Yale Clings to Racist Legacy… And Cash. Lots of Cash.

Calhoun College, courtesy Flickr user Jay McAnally via Creative Commons

Yes, I know “they all do it,” but today I’m going to pick on Yale.

I don’t actually read alumni magazines; I just lay them out on my cocktail table to show off. If my guests happen to flip through them, I might observe to them that Brown uses nicer typography, whereas Yale uses nicer paper. But yesterday, as I was tossing the May issue of Yale’s sleek book into the recycling, I let myself get drawn into the university’s report on its decision to keep John C. Calhoun’s name on one of the old 12 residential colleges while naming two brand-new such colleges for (wait for it) Benjamin Franklin and Pauli Murray. The Yale Corporation also decided to drop the name “master” and substitute “head of college” for those persons, usually faculty members, who oversee programming in the colleges.

Let’s look at these in order. Even though some prominent Yalies like Henry Louis “Skip” Gates, Jr. (who lived at Calhoun) argued for retaining Calhoun’s name, mainly for the sake of its “teachability,” this decision was a massive affront to many black people and a colossal mistake in that Sen. Calhoun was no ordinary racist but was, in fact, the foremost and most ferocious advocate of racial subjugation during the antebellum period.

Calhoun’s famous “slavery a positive good” speech needs to be read through to get a feel for this man’s snaky brilliance (Calhoun was Yale’s valedictorian in 1804). But it was brilliance put to an evil end. Princeton’s Woodrow Wilson undoubtedly did much harm to African Americans by bringing Jim Crow to Washington, D.C. as president, but Wilson’s offense pales in relation to Calhoun’s “achievement” in racist ideology and his active involvement in treasonous activity.

Moreover, as one astute Yale Alumni Magazine reader pointed out in a letter, the context in which the Yale Corporation voted, in May 1931, to name the then-new college for the South Carolinian serpent, was charged with anti-black resentment in New Haven.

In March 1930 Herbert Hoover had appointed an openly white-supremacist judge to the Supreme Court. That nominee narrowly lost a Senate confirmation vote in May, but in July of that same year W.E.B. Du Bois, writing in the NAACP’s Crisis, listed all the senators who had voted in favor of the racist judge and called for them to be denied reelection.

On Du Bois’s hit list were Connecticut’s two senators (both of them Republicans and Yale men, needless to say). It is inconceivable that DuBois’s take-them-down campaign was not very much on the minds of Yale’s trustees in May 1931. Their defiant response: name a gorgeous new gothically-crafted residential college for the man who epitomizes white supremacy, Sen. Calhoun.
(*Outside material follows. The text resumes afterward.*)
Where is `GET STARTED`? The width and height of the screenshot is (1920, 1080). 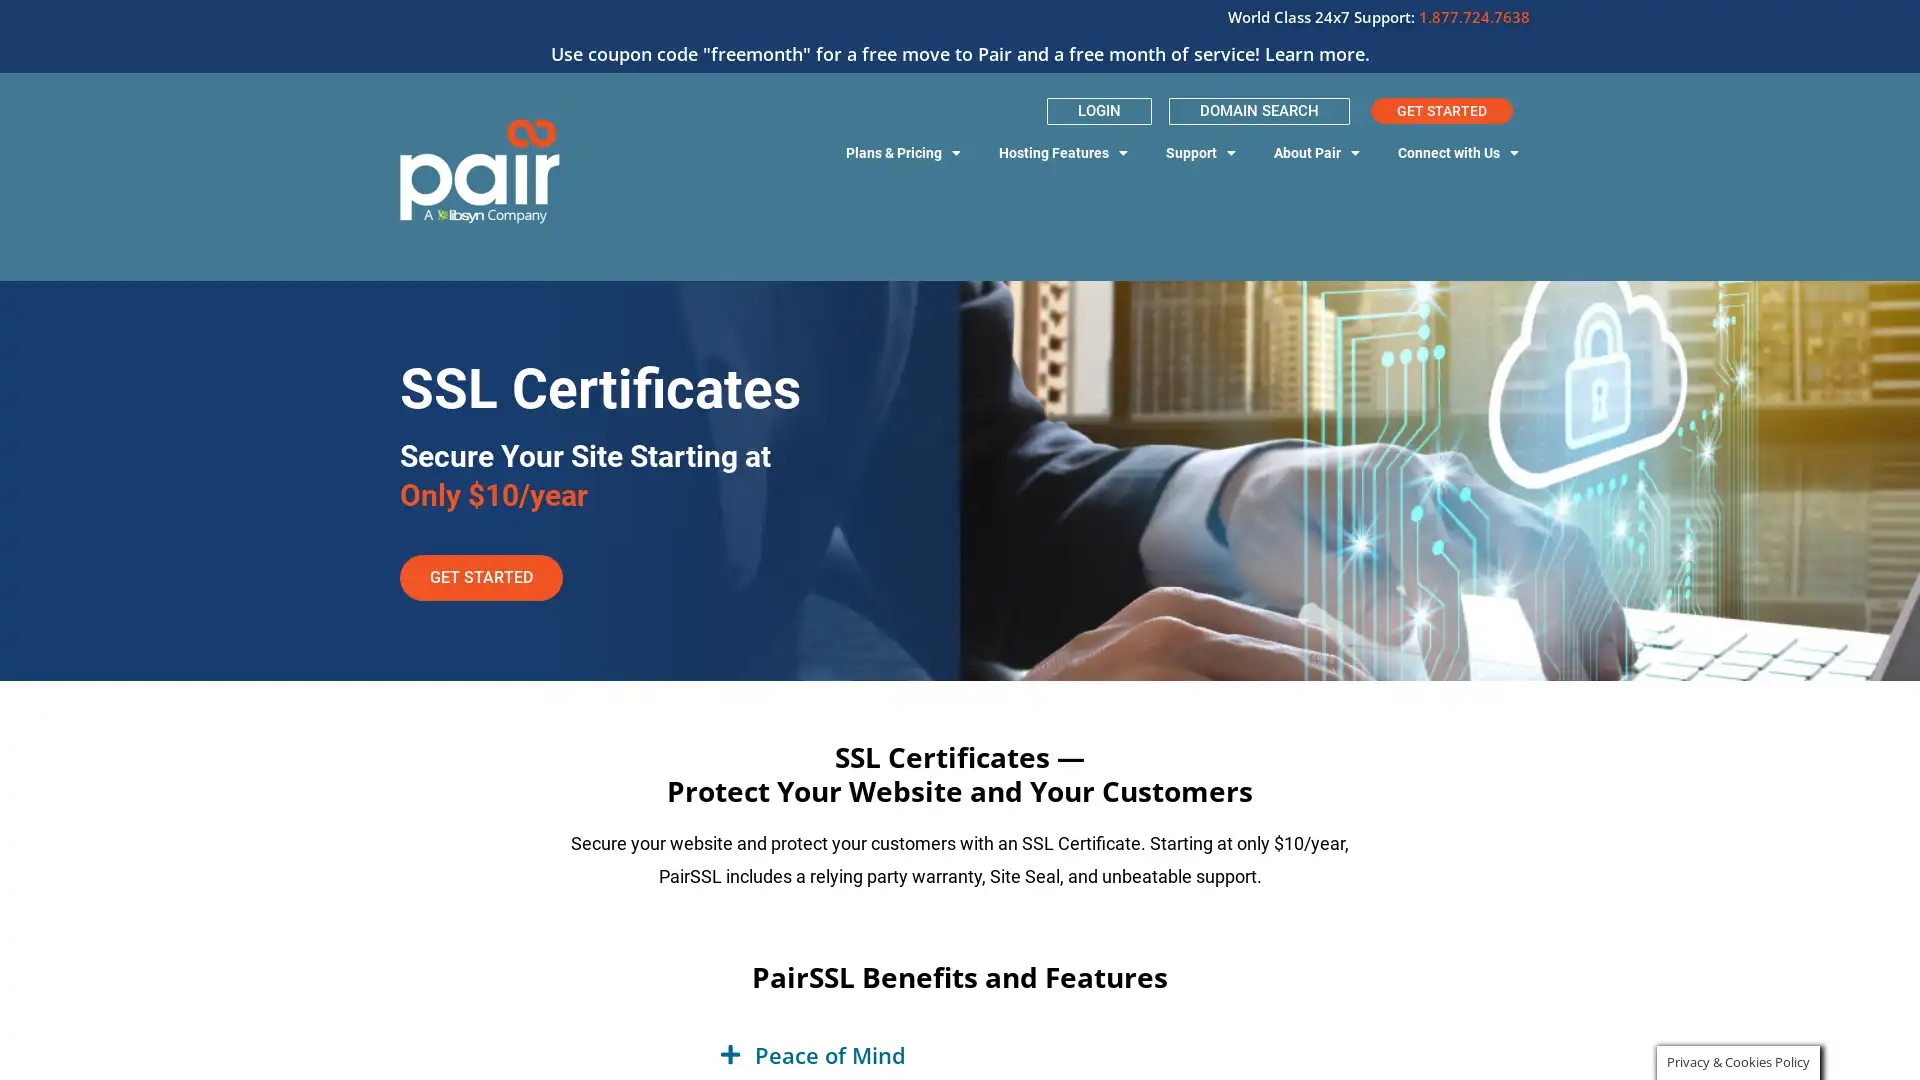
GET STARTED is located at coordinates (481, 577).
Calhoun College originally featured a large stained glass window with shackled slaves kneeling at Sen. Calhoun’s feet. The offensive part of that window was discreetly removed in 1992, but many smaller windows with images representing Calhoun’s “values” remained. slavewindowThen, last month, a black Yale dishwasher who was sick and tired of seeing these degrading images took a broomstick to one of them. While Yale has just announced it will not press charges against the gutsy and self-respecting Corey Menafee, it is very telling that a university committee only voted to remove all of the Calhoun-themed glass after Menafee’s bold action.

And now, what about the naming of the new residential colleges for Franklin and Murray? I think that the choice of Murray was brilliant, even if most people don’t know who she was. But I worry that the Corporation named a college for this fiercely activist and sexually courageous Yale Law grad as a kind of offset for the stupidity and cupidity of naming the other new college for Ben Franklin, a slave owner who had nothing at all to do with Yale (and who, in fact, founded the University of Pennsylvania).
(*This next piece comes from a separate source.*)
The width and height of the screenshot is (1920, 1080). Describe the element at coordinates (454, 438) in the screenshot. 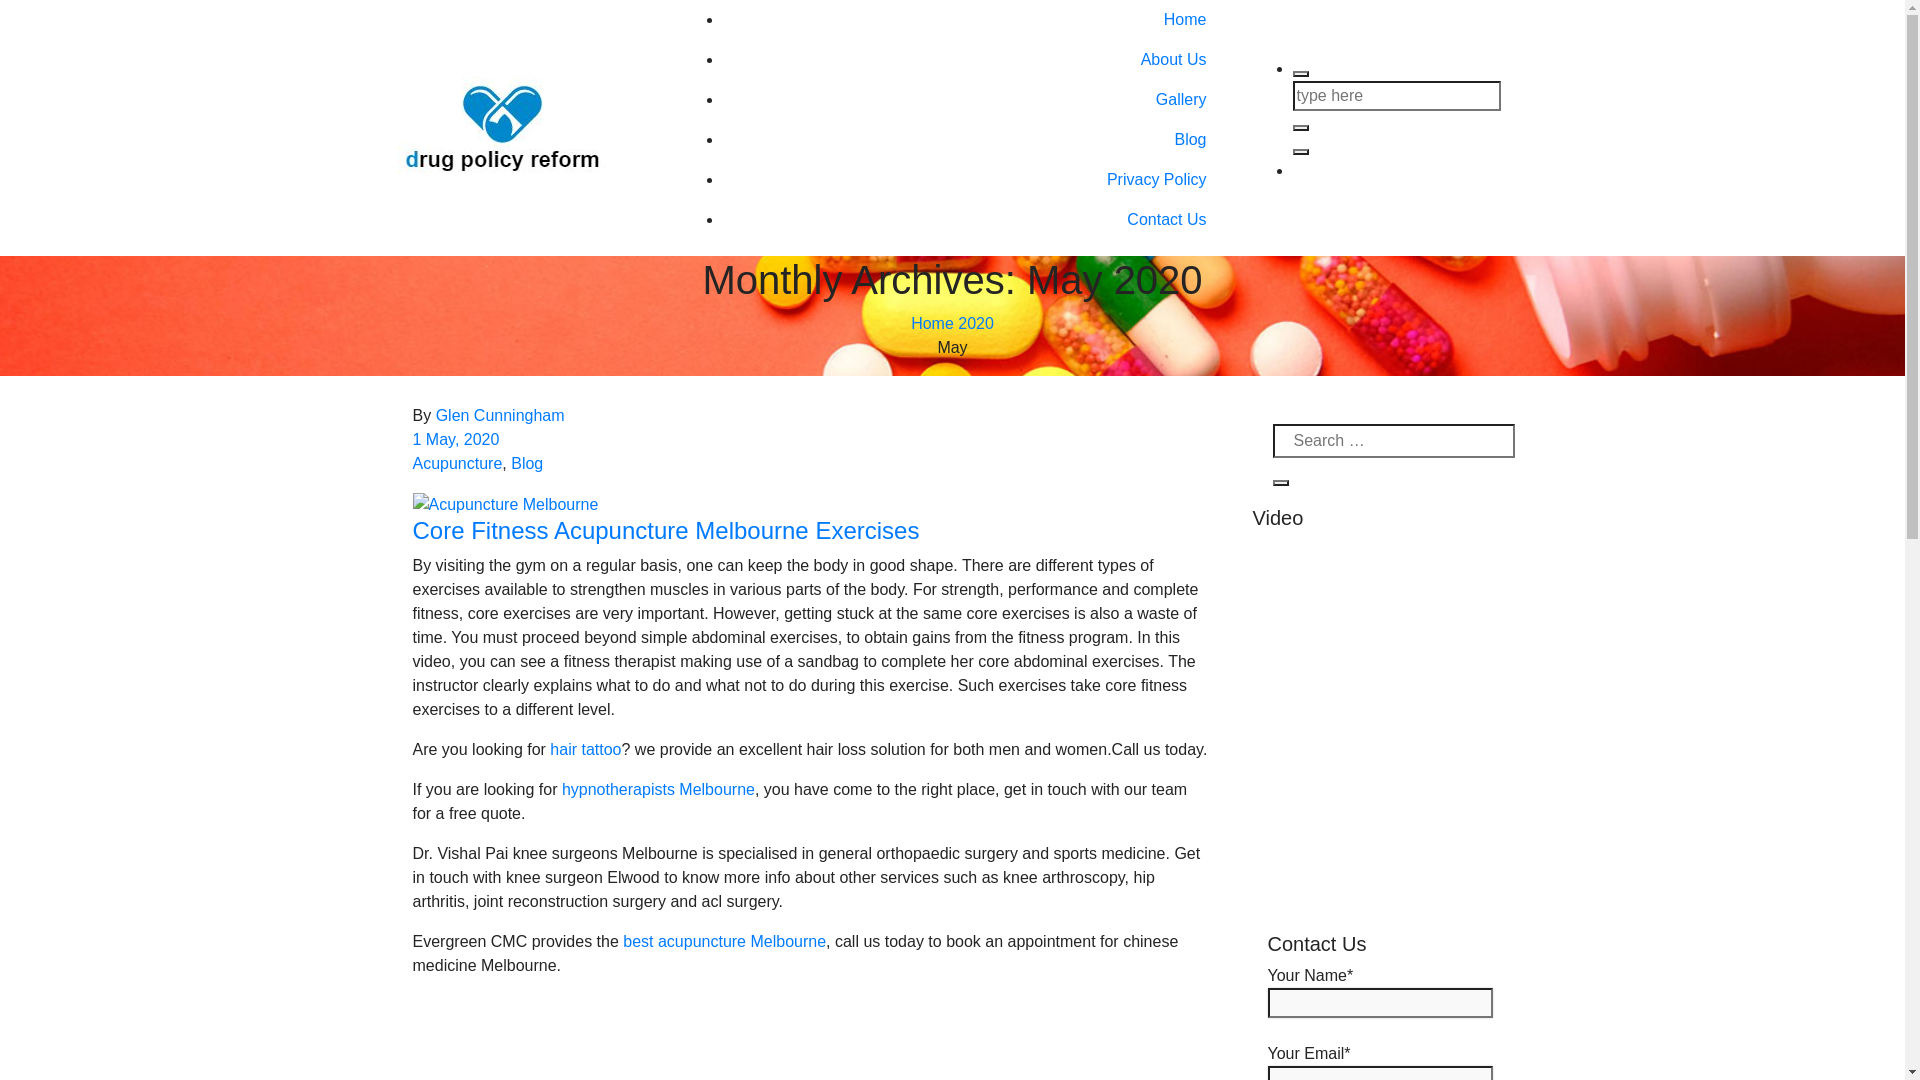

I see `'1 May, 2020'` at that location.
So why go with Franklin? Because a rich alumnus who gave $250 million toward the physical expansion of Yale College happens to be madly in love with Franklin.

Wow.

Of course, Yale has whored itself out many times before (and “they all do it”), most notably in not only agreeing (for a gift of $150 million) to name a renovated Commons/Memorial Hall complex for private equity kingpin Stephen Schwarzman but in also agreeing to let Schwarzman himself participate in shaping the programming of the new Schwarzman Center.

Yes, they all do it. But it’s still not pretty to see these old “liberal” institutions, all of which were built with what Lincoln called the “wealth piled up by 250 years of the bondsman’s unrequited toil,” sucking up to the new oppressors for additional gilding. It’s disgusting, in fact.
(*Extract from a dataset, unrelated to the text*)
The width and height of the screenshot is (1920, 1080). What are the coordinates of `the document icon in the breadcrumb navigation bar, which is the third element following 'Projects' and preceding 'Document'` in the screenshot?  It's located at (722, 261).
Oh, and what about the decision to change “master” to “head of college”? Here is where the Corporation might have stood its ground for the sake of “teachability.” Surely even today’s Yale students are capable of understanding that, in an academic context, “master” refers to magister and not to someone sipping mint juleps on the verandah as his “people” sing softly in the gloaming. And, like the decision to honor Pauli Murray, Yale’s abolition of the term “master” hardly compensates for the positive evil of retaining Calhoun’s name while letting plutocrats call all the major shots.